Raffaele Palizzolo

Raffaele Palizzolo

Raffaele Palizzolo était conseiller municipal de Palerme et député national, élu en Sicile, à la Belle Époque, ainsi qu'administrateur de la Banque de Sicile (it). Au centre d'un système de clientélisme important pendant 40 ans de carrière politique, il était lié de près à la mafia sicilienne et fut publiquement soutenu par l'armateur Ignazio Florio Jr., l'un des plus riches Italiens de l'époque.

Sommaire

Clientélisme et mafia

Propriétaire terrien qui louait des terres aux gabelluti (en), Palizzolo passa sa vie au cœur d'un système de clientélisme élargi, recevant chaque matin de nombreux visiteurs lui quémandant des faveurs et d'user de son influence politique, en tant que conseiller municipal et provincial, à leur profit, à son domicile de Palerme, le Palazzo Villarosa, rue Ruggiero Settimo[1]. Il s'en servait, entre autres, pour obtenir des permis de port d'armes pour les mafieux[1]. En échange, ceux-ci s'assuraient, par l'intimidation ou d'autres formes de persuasion, que les villageois votent pour lui[1].

Raffaele Pallizolo était par ailleurs administrateur de la Banque de Sicile (it), de charités, directeur du fonds d'assurance santé de la marine marchande, et président du conseil d'administration d'un hôpital psychiatrique[1]. Député, il soutenait le gouvernement quel qu'en soit l'orientation [1].

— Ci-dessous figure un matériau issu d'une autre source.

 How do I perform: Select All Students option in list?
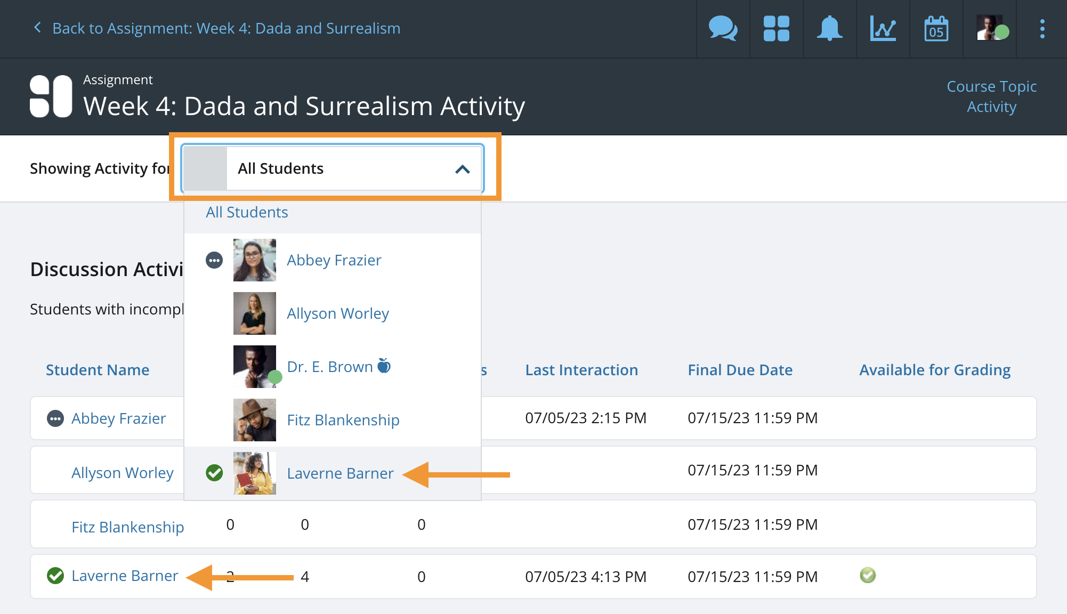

Protecteur de la cosca (en) (clan mafieux) de Villabate, son influence était centrée autour de ce village à l'est de Palerme, mais s'étendait sur la côte Est de la Sicile, allant jusqu'à Caccamo, Termini Imerese et Cefalù[1]. Son territoire servait de point d'arrivée pour le vol du bétail[1]. Il était aussi puissant à Palerme, où il fut élu trois fois en tant que député national dans les années 1890[1].

Après l'affaire des quatre cadavres découverts dans un puits en 1897, victimes d'une guerre entre le clan d'Antonino Giammona et Francesco Siino, le préfet de police de Palerme supprima les autorisations de port d'armes d'un certain nombre de bandits présumés. Palizzolo utilisa alors de son influence pour les leur accorder de nouveau[2].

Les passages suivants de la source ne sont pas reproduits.